Convert or validate an Arrow schema for compatibility with base R column types
Source:R/utils-arrow-types.R
as_r_schema.Rd
These functions help convert or validate an arrow::Schema object (typically from a Parquet file or Arrow dataset) by translating Arrow types to R equivalents, extracting type strings, or checking for compatibility.
Usage
as_r_schema(arrow_schema, call = rlang::caller_env())
arrow_schema_to_string(arrow_schema)
is_supported_arrow_type(arrow_schema)
validate_arrow_schema(arrow_schema, call = rlang::caller_env())
Value
as_r_schema()
: A named character vector mapping column names to base R type strings (e.g.,"integer"
,"double"
,"logical"
).arrow_schema_to_string()
: A named character vector mapping column names to Arrow type strings.is_supported_arrow_type()
: A named logical vector indicating whether each column is supported.validate_arrow_schema()
: Returns the original schema (invisibly) if all column types are supported; otherwise throws an error.
Details
as_r_schema()
maps Arrow types to base R types (e.g.,"int32"
→"integer"
). It throws an error if unsupported column types are present.arrow_schema_to_string()
returns a named character vector of raw Arrow type strings (e.g.,"int64"
,"date32[day]"
) for schema field.is_supported_arrow_type()
returns a named logical vector indicating whether each schema field type is supported.validate_arrow_schema()
throws an error if any fields has an unsupported Arrow type.
For a full list of supported types and their R mappings, see arrow_to_r_datatypes()
.
Examples
# Path to a single Parquet file
file_path <- system.file(
"testhubs/parquet/model-output/hub-baseline/2022-10-01-hub-baseline.parquet",
package = "hubUtils"
)
# Get schema from the file
file_schema <- arrow::read_parquet(file_path, as_data_frame = FALSE)$schema
# Convert to R types
as_r_schema(file_schema)
#> origin_date target horizon location output_type
#> "Date" "character" "integer" "character" "character"

Data block =>
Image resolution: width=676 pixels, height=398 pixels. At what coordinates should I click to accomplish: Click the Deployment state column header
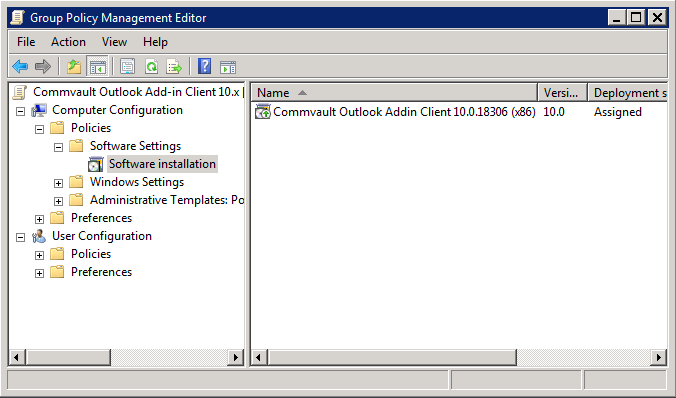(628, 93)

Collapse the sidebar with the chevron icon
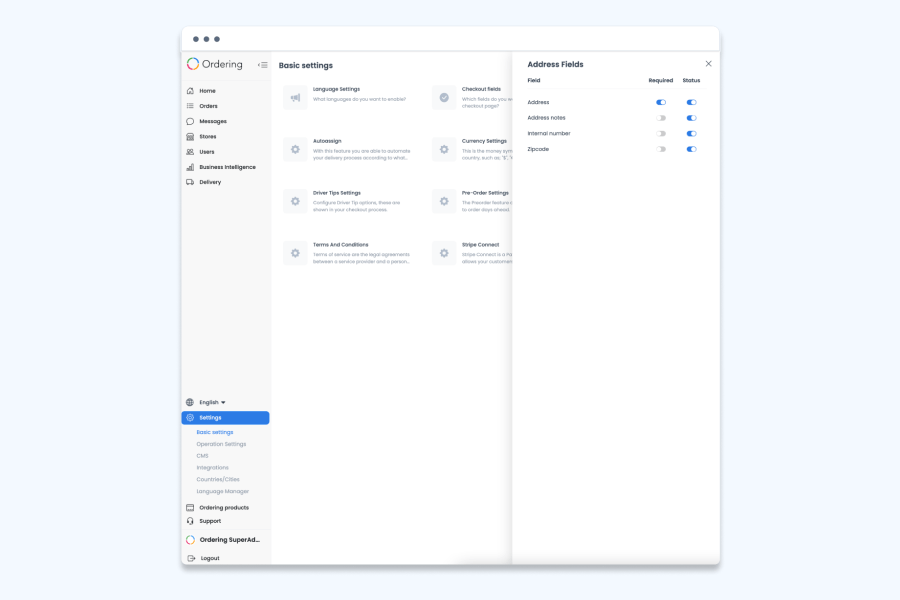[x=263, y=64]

Task requirements =>
• a. Set down, word for word, the portion of the Arrow schema reference page from "validate_arrow_schema(arrow_schema, call = rlang::caller_env())" up to and including "column is supported.validate_arrow_schema()".
• b. Extend the Arrow schema reference page with the part that would follow the last sentence shown.

Outputs =>
• a.
validate_arrow_schema(arrow_schema, call = rlang::caller_env())
Value
as_r_schema()
: A named character vector mapping column names to base R type strings (e.g.,"integer"
,"double"
,"logical"
).arrow_schema_to_string()
: A named character vector mapping column names to Arrow type strings.is_supported_arrow_type()
: A named logical vector indicating whether each column is supported.validate_arrow_schema()

• b.
#> output_type_id value
#> "double" "integer"
# Get raw Arrow type strings
arrow_schema_to_string(file_schema)
#> origin_date target horizon location output_type
#> "date32[day]" "string" "int32" "string" "string"
#> output_type_id value
#> "double" "int32"
# Check which columns are supported
is_supported_arrow_type(file_schema)
#> origin_date target horizon location output_type
#> TRUE TRUE TRUE TRUE TRUE
#> output_type_id value
#> TRUE TRUE
# Validate schema (throws error if any unsupported types are present)
validate_arrow_schema(file_schema)
# From a multi-file dataset
dataset_path <- system.file(
"testhubs/parquet/model-output/hub-baseline",
package = "hubUtils"
)
ds <- arrow::open_dataset(dataset_path)
as_r_schema(ds$schema)
#> origin_date target horizon location output_type
#> "Date" "character" "integer" "character" "character"
#> output_type_id value
#> "double" "integer"
arrow_schema_to_string(ds$schema)
#> origin_date target horizon location output_type
#> "date32[day]" "string" "int32" "string" "string"
#> output_type_id value
#> "double" "int32"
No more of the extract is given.